Estimated Time:less than a minute
Hive has several advantages over other Datawarehouse solutions.
- it is java based. This allows it to take advantage of UDF. The best and the moste complicate way to write them as generic UDFs. The other important aspect is to make them blessed UDF by mean they are global and accessible to any user. Generic UDF can produce any hive type from integer to complexe map structure.
- it can read/write into hbase and take advantage of a key-value store.
- it is ACID compliant, and provide both insert/update. However, this new feature is not well integrated with other tools such apache spark or facebook presto.
- it supports multiple level of performance tunning such partitionning, bucketting, bloom filters, predicate pushdown.

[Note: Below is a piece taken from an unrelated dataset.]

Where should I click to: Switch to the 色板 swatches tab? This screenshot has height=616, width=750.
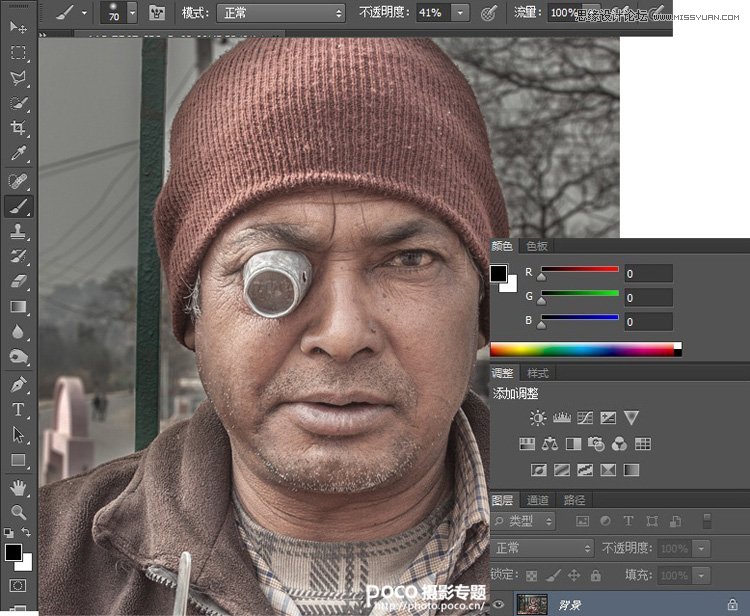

Still hive has several disavantages:
- lack or support for sequences. The workaround right now is to either use a UUID - this has several drawbacks such performances/storage issue. A second approach is to use the sequence_nb + (row_number() over()) function where sequence_nb is maintained into a table - the count of the inserted rows need to be added to the sequence. The last solution is a long, but it cannot be used concurrently. The solution cannot be used in production.
hive configuration tips
Hive can have OOM. Then this parameter might help - set hive.exec.orc.memory.pool = 1.0
Predicate Push Down is better when INSERT STMT use a SORT BY "orc.bloom.filter.columns"="col1,col2"
It is also possible to update the bloom filter by running: ANALYZE TABLE Table1 COMPUTE STATISTICS FOR COLUMNS;